SUPPLIED INFORMATION:
___
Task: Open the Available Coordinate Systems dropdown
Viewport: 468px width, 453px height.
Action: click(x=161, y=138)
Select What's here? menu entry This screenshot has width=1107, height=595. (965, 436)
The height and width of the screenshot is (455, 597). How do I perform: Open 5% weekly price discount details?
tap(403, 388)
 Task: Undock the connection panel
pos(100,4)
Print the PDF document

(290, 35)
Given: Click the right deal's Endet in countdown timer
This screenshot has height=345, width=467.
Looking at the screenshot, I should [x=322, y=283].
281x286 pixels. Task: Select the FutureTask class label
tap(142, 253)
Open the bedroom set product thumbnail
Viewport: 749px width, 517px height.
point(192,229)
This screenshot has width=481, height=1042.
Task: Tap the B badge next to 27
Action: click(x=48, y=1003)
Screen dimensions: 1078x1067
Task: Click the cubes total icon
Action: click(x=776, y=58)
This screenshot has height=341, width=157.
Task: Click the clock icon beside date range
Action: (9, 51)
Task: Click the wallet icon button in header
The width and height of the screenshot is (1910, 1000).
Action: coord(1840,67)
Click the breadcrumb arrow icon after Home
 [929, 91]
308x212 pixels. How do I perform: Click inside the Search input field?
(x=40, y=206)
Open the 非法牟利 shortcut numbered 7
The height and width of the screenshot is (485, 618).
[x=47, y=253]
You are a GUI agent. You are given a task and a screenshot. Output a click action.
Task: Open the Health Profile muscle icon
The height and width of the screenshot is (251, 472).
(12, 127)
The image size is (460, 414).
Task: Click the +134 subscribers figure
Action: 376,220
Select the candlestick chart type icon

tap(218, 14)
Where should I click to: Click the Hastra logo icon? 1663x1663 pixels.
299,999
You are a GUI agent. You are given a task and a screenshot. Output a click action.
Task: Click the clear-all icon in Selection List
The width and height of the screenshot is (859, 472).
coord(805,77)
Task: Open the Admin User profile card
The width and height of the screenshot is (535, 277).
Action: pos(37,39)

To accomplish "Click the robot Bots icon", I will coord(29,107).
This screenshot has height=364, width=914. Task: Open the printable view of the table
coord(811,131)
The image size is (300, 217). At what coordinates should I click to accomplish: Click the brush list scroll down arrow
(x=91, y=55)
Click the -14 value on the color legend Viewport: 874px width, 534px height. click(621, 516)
___
WORK ITEM:
Give the entries again exactly, every one.

WRITTEN REPLY:
Task: Open the Available Coordinate Systems dropdown
Viewport: 468px width, 453px height.
Action: click(x=161, y=138)
Select What's here? menu entry This screenshot has width=1107, height=595. (965, 436)
The height and width of the screenshot is (455, 597). How do I perform: Open 5% weekly price discount details?
tap(403, 388)
 Task: Undock the connection panel
pos(100,4)
Print the PDF document

(290, 35)
Given: Click the right deal's Endet in countdown timer
This screenshot has height=345, width=467.
Looking at the screenshot, I should [x=322, y=283].
281x286 pixels. Task: Select the FutureTask class label
tap(142, 253)
Open the bedroom set product thumbnail
Viewport: 749px width, 517px height.
point(192,229)
This screenshot has width=481, height=1042.
Task: Tap the B badge next to 27
Action: click(x=48, y=1003)
Screen dimensions: 1078x1067
Task: Click the cubes total icon
Action: click(x=776, y=58)
This screenshot has height=341, width=157.
Task: Click the clock icon beside date range
Action: (9, 51)
Task: Click the wallet icon button in header
The width and height of the screenshot is (1910, 1000).
Action: coord(1840,67)
Click the breadcrumb arrow icon after Home
 [929, 91]
308x212 pixels. How do I perform: Click inside the Search input field?
(x=40, y=206)
Open the 非法牟利 shortcut numbered 7
The height and width of the screenshot is (485, 618).
[x=47, y=253]
You are a GUI agent. You are given a task and a screenshot. Output a click action.
Task: Open the Health Profile muscle icon
The height and width of the screenshot is (251, 472).
(12, 127)
The image size is (460, 414).
Task: Click the +134 subscribers figure
Action: 376,220
Select the candlestick chart type icon

tap(218, 14)
Where should I click to: Click the Hastra logo icon? 1663x1663 pixels.
299,999
You are a GUI agent. You are given a task and a screenshot. Output a click action.
Task: Click the clear-all icon in Selection List
The width and height of the screenshot is (859, 472).
coord(805,77)
Task: Open the Admin User profile card
The width and height of the screenshot is (535, 277).
Action: pos(37,39)

To accomplish "Click the robot Bots icon", I will coord(29,107).
This screenshot has height=364, width=914. Task: Open the printable view of the table
coord(811,131)
The image size is (300, 217). At what coordinates should I click to accomplish: Click the brush list scroll down arrow
(x=91, y=55)
Click the -14 value on the color legend Viewport: 874px width, 534px height. click(621, 516)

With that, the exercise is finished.